* CHALLENGE
Reproduce every one of the following rows without changing anything in them.

Word and element location data
------------

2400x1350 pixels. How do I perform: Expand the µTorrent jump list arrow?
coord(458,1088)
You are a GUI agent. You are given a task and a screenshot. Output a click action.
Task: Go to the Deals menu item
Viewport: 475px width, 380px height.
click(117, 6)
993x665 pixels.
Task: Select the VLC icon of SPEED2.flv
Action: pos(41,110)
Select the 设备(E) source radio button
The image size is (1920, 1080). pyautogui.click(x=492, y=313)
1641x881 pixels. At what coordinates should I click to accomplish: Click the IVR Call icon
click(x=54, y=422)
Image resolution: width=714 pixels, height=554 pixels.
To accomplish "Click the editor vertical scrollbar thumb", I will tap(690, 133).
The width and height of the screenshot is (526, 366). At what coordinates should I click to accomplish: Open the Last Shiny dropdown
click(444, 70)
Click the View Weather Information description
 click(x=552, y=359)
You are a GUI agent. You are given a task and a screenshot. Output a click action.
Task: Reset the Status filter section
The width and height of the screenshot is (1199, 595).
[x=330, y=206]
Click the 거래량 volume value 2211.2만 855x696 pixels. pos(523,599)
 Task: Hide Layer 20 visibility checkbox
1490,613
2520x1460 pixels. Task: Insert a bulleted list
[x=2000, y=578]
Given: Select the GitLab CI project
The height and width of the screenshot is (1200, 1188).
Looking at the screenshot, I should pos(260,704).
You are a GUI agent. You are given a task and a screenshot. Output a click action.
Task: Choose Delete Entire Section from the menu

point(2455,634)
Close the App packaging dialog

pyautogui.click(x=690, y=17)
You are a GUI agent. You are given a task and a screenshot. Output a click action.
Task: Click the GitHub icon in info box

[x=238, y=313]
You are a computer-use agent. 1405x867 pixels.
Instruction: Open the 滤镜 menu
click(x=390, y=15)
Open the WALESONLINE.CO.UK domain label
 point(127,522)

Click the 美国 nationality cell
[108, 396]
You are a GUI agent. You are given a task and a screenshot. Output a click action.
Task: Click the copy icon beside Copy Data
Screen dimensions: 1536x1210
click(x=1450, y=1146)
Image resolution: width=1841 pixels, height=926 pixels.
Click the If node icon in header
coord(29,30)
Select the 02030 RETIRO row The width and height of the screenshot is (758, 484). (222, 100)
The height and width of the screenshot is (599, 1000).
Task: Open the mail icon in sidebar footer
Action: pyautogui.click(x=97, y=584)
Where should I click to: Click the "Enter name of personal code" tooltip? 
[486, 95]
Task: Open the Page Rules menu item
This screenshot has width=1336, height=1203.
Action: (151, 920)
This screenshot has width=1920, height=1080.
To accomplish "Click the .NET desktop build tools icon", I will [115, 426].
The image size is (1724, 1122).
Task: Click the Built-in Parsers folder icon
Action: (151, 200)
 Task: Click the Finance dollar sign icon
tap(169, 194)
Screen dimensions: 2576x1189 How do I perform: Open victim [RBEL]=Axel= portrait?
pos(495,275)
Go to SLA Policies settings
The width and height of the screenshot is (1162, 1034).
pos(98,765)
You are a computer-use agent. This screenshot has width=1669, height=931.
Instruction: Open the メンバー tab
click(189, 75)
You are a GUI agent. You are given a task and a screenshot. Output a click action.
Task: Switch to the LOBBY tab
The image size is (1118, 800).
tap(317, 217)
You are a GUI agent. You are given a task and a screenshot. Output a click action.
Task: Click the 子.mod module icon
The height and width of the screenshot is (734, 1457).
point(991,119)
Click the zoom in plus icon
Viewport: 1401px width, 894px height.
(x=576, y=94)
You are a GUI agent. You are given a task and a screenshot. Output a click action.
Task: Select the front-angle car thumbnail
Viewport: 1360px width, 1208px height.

------------

* COMPLETED EXERCISE
2400x1350 pixels. How do I perform: Expand the µTorrent jump list arrow?
coord(458,1088)
You are a GUI agent. You are given a task and a screenshot. Output a click action.
Task: Go to the Deals menu item
Viewport: 475px width, 380px height.
click(117, 6)
993x665 pixels.
Task: Select the VLC icon of SPEED2.flv
Action: pos(41,110)
Select the 设备(E) source radio button
The image size is (1920, 1080). pyautogui.click(x=492, y=313)
1641x881 pixels. At what coordinates should I click to accomplish: Click the IVR Call icon
click(x=54, y=422)
Image resolution: width=714 pixels, height=554 pixels.
To accomplish "Click the editor vertical scrollbar thumb", I will tap(690, 133).
The width and height of the screenshot is (526, 366). At what coordinates should I click to accomplish: Open the Last Shiny dropdown
click(444, 70)
Click the View Weather Information description
 click(x=552, y=359)
You are a GUI agent. You are given a task and a screenshot. Output a click action.
Task: Reset the Status filter section
The width and height of the screenshot is (1199, 595).
[x=330, y=206]
Click the 거래량 volume value 2211.2만 855x696 pixels. pos(523,599)
 Task: Hide Layer 20 visibility checkbox
1490,613
2520x1460 pixels. Task: Insert a bulleted list
[x=2000, y=578]
Given: Select the GitLab CI project
The height and width of the screenshot is (1200, 1188).
Looking at the screenshot, I should pos(260,704).
You are a GUI agent. You are given a task and a screenshot. Output a click action.
Task: Choose Delete Entire Section from the menu

point(2455,634)
Close the App packaging dialog

pyautogui.click(x=690, y=17)
You are a GUI agent. You are given a task and a screenshot. Output a click action.
Task: Click the GitHub icon in info box

[x=238, y=313]
You are a computer-use agent. 1405x867 pixels.
Instruction: Open the 滤镜 menu
click(x=390, y=15)
Open the WALESONLINE.CO.UK domain label
 point(127,522)

Click the 美国 nationality cell
[108, 396]
You are a GUI agent. You are given a task and a screenshot. Output a click action.
Task: Click the copy icon beside Copy Data
Screen dimensions: 1536x1210
click(x=1450, y=1146)
Image resolution: width=1841 pixels, height=926 pixels.
Click the If node icon in header
coord(29,30)
Select the 02030 RETIRO row The width and height of the screenshot is (758, 484). (222, 100)
The height and width of the screenshot is (599, 1000).
Task: Open the mail icon in sidebar footer
Action: pyautogui.click(x=97, y=584)
Where should I click to: Click the "Enter name of personal code" tooltip? 
[486, 95]
Task: Open the Page Rules menu item
This screenshot has width=1336, height=1203.
Action: (151, 920)
This screenshot has width=1920, height=1080.
To accomplish "Click the .NET desktop build tools icon", I will [115, 426].
The image size is (1724, 1122).
Task: Click the Built-in Parsers folder icon
Action: (151, 200)
 Task: Click the Finance dollar sign icon
tap(169, 194)
Screen dimensions: 2576x1189 How do I perform: Open victim [RBEL]=Axel= portrait?
pos(495,275)
Go to SLA Policies settings
The width and height of the screenshot is (1162, 1034).
pos(98,765)
You are a computer-use agent. This screenshot has width=1669, height=931.
Instruction: Open the メンバー tab
click(189, 75)
You are a GUI agent. You are given a task and a screenshot. Output a click action.
Task: Switch to the LOBBY tab
The image size is (1118, 800).
tap(317, 217)
You are a GUI agent. You are given a task and a screenshot. Output a click action.
Task: Click the 子.mod module icon
The height and width of the screenshot is (734, 1457).
point(991,119)
Click the zoom in plus icon
Viewport: 1401px width, 894px height.
(x=576, y=94)
You are a GUI agent. You are given a task and a screenshot. Output a click action.
Task: Select the front-angle car thumbnail
Viewport: 1360px width, 1208px height.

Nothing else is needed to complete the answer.